## WRITTEN PROBLEM
Turn the records into a numbered list, leaving out blank lines, covering everything from the line containing "has height=1560, width=720." down to the line containing "Expand Index resources", with both of those lines included.

## INPUT RECORDS

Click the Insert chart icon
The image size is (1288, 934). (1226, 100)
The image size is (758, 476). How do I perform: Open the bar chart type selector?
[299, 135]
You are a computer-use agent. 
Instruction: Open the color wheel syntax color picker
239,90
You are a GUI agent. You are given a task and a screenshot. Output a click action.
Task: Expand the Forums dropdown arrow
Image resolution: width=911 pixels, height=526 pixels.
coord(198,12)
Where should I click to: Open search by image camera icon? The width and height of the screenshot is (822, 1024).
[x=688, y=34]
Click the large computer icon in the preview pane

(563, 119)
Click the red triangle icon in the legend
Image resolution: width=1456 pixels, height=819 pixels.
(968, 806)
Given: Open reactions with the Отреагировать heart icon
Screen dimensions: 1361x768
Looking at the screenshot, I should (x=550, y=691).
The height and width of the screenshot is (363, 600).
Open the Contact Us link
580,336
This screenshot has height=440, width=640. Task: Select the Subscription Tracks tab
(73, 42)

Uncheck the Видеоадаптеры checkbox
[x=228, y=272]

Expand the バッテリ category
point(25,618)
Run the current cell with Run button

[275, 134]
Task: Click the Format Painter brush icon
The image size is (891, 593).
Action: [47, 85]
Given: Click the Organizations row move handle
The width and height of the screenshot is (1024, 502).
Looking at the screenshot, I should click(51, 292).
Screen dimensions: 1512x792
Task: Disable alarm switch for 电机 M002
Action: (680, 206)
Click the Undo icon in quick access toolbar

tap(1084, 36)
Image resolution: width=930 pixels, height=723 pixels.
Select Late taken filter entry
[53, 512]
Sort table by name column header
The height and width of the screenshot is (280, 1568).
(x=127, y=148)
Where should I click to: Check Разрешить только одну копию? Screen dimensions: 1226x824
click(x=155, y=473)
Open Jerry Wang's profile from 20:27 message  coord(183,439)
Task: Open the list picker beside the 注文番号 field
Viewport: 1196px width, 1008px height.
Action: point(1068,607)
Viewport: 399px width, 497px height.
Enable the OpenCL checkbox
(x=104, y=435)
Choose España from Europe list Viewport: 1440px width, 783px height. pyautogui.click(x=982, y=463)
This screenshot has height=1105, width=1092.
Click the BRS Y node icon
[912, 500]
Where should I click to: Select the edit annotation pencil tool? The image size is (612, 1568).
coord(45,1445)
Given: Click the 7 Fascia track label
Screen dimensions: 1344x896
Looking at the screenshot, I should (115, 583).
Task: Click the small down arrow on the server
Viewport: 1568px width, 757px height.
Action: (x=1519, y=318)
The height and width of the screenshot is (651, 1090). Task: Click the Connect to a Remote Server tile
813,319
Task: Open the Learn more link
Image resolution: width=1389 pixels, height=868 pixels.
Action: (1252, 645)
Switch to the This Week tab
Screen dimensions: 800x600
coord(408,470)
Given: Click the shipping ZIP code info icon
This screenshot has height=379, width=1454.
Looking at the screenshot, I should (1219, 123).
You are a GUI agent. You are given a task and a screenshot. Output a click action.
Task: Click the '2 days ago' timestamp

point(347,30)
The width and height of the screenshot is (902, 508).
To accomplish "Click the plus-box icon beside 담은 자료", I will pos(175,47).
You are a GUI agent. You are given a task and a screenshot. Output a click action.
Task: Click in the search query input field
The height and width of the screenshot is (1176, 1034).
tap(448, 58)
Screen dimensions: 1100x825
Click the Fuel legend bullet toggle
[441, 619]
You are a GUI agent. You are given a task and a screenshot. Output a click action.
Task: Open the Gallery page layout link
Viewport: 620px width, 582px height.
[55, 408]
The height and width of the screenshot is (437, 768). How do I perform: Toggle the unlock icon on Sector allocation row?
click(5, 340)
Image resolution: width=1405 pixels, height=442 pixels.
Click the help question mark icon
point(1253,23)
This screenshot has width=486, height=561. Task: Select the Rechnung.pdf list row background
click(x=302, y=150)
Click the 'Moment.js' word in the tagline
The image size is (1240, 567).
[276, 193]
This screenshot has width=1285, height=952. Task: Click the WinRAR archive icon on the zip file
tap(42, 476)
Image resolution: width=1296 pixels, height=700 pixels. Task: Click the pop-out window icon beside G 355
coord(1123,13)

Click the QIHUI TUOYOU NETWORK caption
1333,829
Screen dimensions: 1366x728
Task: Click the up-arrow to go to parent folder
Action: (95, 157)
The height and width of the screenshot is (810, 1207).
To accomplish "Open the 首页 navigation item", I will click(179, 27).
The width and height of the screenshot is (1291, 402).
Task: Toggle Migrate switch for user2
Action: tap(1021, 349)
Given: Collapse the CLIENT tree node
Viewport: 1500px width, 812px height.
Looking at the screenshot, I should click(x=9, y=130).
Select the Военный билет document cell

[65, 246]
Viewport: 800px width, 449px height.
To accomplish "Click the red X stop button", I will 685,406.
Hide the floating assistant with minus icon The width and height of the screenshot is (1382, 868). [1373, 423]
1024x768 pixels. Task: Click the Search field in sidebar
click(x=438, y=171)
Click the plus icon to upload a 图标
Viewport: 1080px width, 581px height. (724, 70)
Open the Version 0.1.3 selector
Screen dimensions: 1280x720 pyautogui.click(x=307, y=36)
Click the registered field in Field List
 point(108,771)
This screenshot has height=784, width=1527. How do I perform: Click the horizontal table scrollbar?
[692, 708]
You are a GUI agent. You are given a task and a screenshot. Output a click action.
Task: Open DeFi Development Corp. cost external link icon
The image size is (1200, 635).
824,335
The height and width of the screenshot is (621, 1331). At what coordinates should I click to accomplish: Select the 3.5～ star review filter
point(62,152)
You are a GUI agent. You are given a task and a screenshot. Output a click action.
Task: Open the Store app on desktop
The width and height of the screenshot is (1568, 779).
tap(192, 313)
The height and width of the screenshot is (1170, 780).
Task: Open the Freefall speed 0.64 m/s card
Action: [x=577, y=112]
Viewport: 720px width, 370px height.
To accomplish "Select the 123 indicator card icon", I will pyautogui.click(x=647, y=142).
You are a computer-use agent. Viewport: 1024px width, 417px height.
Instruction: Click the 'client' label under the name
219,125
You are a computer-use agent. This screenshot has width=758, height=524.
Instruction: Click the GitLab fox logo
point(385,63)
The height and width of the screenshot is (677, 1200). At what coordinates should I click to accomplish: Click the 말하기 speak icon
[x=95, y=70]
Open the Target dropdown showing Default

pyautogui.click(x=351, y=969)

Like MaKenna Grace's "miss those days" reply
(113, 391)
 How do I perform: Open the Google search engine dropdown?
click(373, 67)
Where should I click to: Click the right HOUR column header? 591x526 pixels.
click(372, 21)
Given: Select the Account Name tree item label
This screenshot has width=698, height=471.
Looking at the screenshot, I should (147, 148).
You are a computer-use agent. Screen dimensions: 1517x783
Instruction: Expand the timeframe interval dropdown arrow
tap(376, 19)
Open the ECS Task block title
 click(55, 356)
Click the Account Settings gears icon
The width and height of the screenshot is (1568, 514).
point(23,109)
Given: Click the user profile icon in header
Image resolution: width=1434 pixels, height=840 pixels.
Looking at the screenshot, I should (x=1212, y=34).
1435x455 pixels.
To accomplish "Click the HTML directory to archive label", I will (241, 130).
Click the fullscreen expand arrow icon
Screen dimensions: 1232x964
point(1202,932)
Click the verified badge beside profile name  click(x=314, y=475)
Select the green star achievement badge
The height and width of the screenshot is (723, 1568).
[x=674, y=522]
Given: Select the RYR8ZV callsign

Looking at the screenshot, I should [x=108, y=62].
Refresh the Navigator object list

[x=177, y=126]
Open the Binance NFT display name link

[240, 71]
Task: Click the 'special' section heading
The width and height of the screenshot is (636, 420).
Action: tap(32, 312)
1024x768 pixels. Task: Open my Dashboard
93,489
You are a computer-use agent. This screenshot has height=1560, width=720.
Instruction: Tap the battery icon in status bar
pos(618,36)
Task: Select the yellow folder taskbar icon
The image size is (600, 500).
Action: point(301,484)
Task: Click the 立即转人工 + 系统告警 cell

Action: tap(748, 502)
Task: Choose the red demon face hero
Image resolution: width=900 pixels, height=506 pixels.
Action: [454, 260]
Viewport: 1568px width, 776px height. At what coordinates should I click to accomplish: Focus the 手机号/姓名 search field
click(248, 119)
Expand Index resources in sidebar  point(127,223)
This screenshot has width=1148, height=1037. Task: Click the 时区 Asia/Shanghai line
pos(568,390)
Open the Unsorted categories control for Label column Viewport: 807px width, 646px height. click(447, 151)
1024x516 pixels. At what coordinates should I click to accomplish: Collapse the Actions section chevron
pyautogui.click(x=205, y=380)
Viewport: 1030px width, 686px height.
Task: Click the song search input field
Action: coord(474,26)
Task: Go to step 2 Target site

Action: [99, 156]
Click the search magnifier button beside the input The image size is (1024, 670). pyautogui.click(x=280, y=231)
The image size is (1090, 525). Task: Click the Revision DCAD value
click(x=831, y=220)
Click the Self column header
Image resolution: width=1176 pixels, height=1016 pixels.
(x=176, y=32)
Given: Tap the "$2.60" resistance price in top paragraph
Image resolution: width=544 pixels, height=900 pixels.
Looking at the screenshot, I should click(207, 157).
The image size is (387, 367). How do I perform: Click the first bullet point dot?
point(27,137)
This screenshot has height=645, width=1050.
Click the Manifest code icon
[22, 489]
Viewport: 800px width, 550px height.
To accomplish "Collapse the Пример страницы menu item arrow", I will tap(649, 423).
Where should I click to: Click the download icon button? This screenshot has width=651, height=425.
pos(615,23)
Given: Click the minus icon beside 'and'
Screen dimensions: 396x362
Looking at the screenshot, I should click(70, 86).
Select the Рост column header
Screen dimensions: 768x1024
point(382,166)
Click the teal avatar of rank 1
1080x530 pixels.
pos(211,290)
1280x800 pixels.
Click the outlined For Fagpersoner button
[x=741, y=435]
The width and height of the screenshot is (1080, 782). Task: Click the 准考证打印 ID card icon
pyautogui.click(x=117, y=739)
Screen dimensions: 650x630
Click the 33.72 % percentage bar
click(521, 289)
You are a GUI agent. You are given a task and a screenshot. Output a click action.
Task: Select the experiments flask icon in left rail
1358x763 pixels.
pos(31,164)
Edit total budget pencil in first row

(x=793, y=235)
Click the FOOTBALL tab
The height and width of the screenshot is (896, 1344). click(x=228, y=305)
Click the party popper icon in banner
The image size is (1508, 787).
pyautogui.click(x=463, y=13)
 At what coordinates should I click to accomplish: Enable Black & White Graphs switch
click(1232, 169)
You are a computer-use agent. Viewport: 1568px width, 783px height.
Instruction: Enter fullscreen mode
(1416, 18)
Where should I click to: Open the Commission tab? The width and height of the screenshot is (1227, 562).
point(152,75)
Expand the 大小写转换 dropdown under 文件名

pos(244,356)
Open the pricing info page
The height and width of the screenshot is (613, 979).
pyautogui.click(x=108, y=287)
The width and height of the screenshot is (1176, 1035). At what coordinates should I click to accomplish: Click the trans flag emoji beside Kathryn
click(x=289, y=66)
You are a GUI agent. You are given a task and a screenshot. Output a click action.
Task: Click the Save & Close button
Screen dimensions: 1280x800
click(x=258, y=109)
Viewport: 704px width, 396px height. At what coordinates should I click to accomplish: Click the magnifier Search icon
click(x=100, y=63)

## SOLVED PROBLEM
1. You are a computer-use agent. This screenshot has height=1560, width=720.
2. Instruction: Tap the battery icon in status bar
3. pos(618,36)
4. Task: Select the yellow folder taskbar icon
5. The image size is (600, 500).
6. Action: point(301,484)
7. Task: Click the 立即转人工 + 系统告警 cell
8. Action: tap(748, 502)
9. Task: Choose the red demon face hero
10. Image resolution: width=900 pixels, height=506 pixels.
11. Action: [454, 260]
12. Viewport: 1568px width, 776px height. At what coordinates should I click to accomplish: Focus the 手机号/姓名 search field
13. click(248, 119)
14. Expand Index resources in sidebar  point(127,223)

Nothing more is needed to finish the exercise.